Tlaib began her speech by recalling the threats she’s received since her very first day on the job as a state representative.
“On my very first day of orientation, I got my first death threat,” she explained. “It was a serious one. They took me aside, the FBI. I didn’t even get sworn in yet and someone wanted me dead for just existing. More came later. Uglier, more violent.”
The FBI had to visit the man’s home because the threat was valid enough to warrant such a visit. “I didn’t even get sworn in yet, and someone wanted me dead for just existing,” Tlaib said.
She said that since then, the threats to her life continued to come and became “uglier” and “more violent.” One, she said, celebrated the New Zealand massacre where a man killed 51 worshippers at two mosques in Christchurch. With her voice breaking with emotion, Tlaib said another threat mentioned her son directly by name, she said.
“Each one paralyzed me each time,” Tlaib said. “So what happened on January 6th, all I could do was thank Allah that I wasn’t here.”
During the heartbreaking speech, Tlaib’s friend and fellow Squad member, AOC, moved to comfort her and show solidarity and support while Tlaib spoke.
“All I wanted to do was to come here and serve the people that raised me,” Tlaib said about serving in Congress as a representative for the state of Michigan, mentioning that her own family begged her to get protection and to even carry a gun. She expressed relief at not being present during the insurrection, since investigators and experts believe the attack could have been far deadlier if a handful of people (shoutout to officer Eugene Goodman) hadn’t thought quickly on their feet to deter rioters from harming members of Congress.
“The trauma for just being here and existing as a Muslim is so hard,” she said. She mentioned that she employs a diverse staff and that she’s always concerned for their welfare. “I worry every day for their lives because of the rhetoric, I never thought they would feel unsafe here, so I ask my colleagues to try and not dehumanize what is happening, this is real.”
Last week during an Instagram Live, AOC openly talked about the trauma she personally faced on Jan. 6, particularly as a target of the rioters. Since the attack, AOC said Republican members of Congress have told her and other survivors of the Jan. 6 attack to “get over it,” and she compared that to tactics used by abusers to silence their victims.
“The folks who are saying we should move on, we shouldn’t have accountability, etc., are saying: ‘Can you just forget about this so that we can do it again?’…I’m not going to let it happen to me again,” she said, “and I’m not going to let it happen to our country.”
At the beginning of the hour of speeches on Thursday, AOC once again described the events that unfolded last month and the vast impact the attack will have on American politics.
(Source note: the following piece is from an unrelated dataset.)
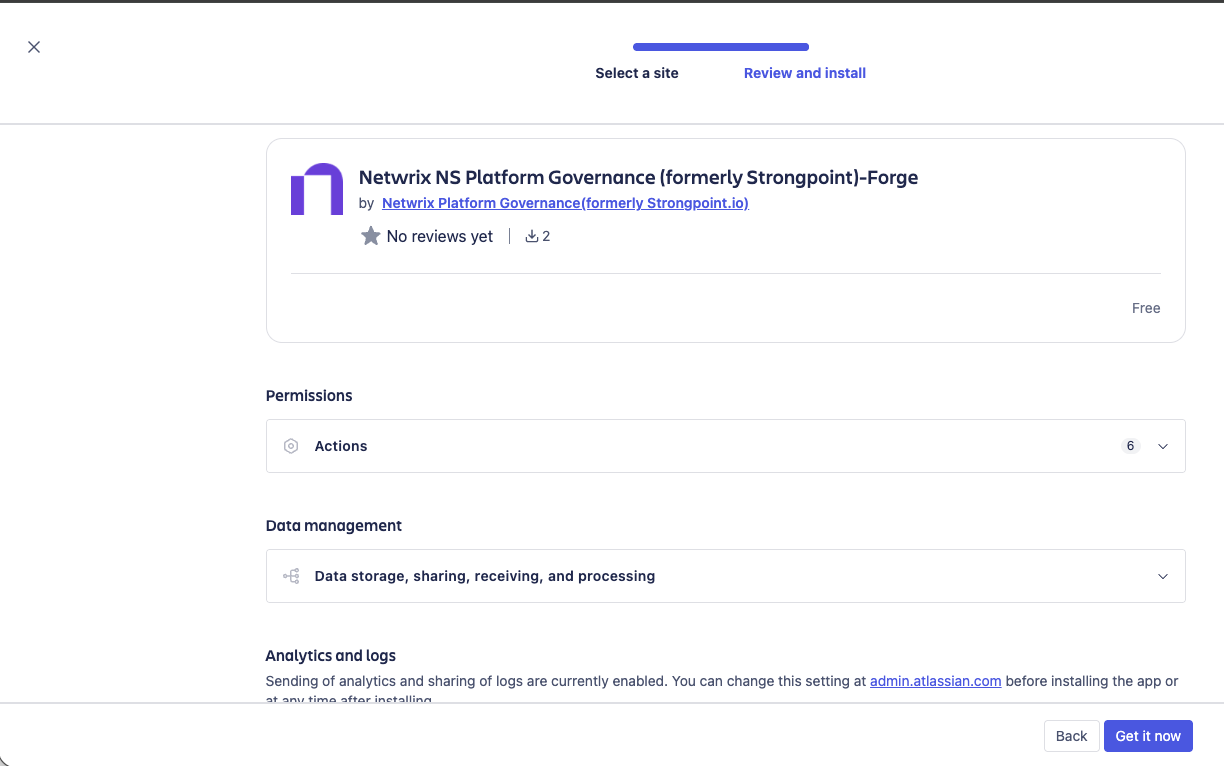This screenshot has width=1224, height=766.
Task: Click the star rating icon
Action: (x=370, y=235)

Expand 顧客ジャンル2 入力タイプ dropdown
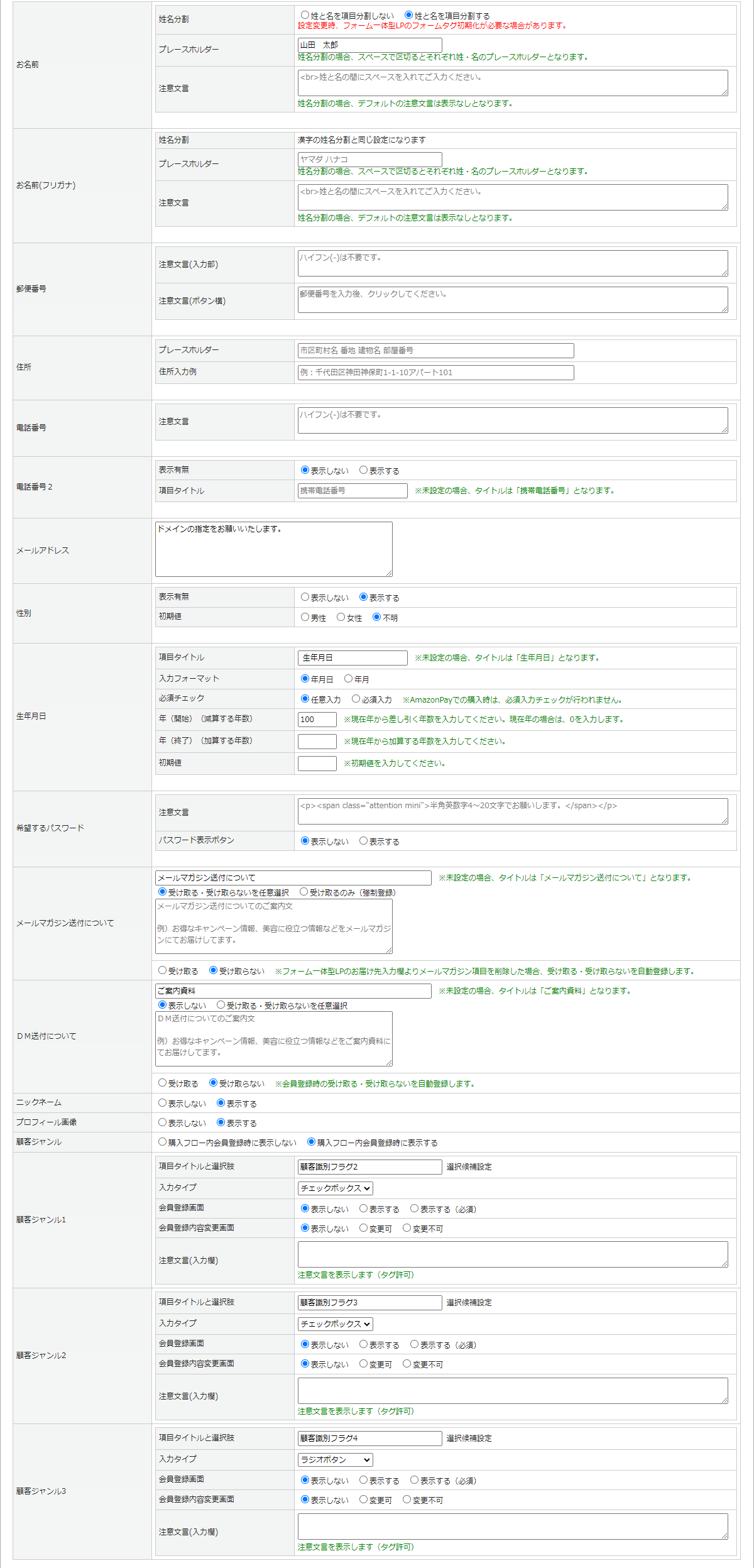335,1324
“29 days ago insurrectionists attacked our Capitol to overturn the results of our nation’s election. 29 days ago the glass in and around this chamber was shattered by gunshots, clubs, by individuals seeking to restrain and murder members of Congress, duly elected to carry out the duties of their office,” she said.
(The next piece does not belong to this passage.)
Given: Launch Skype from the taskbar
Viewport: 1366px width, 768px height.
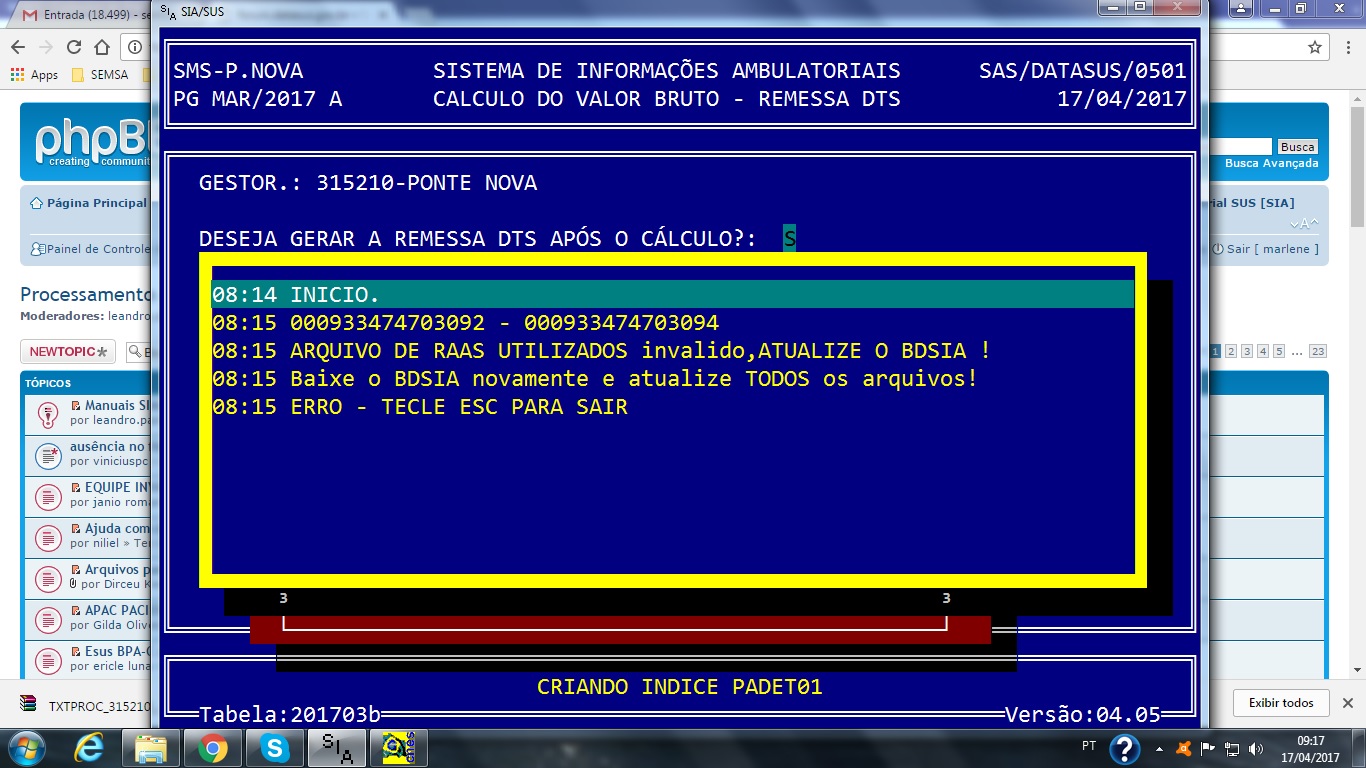Looking at the screenshot, I should tap(274, 747).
“Sadly less than 29 days later with little or no accountability for the bloodshed and trauma of the 6th some are already demanding we move on, or worse attempting to minimize, discredit or belittle the accounts of survivors,” she added. “In doing so they not only further harm those who were there that day and provide cover for those responsible, but they also send a tremendously damaging message to survivors of trauma all over this country.”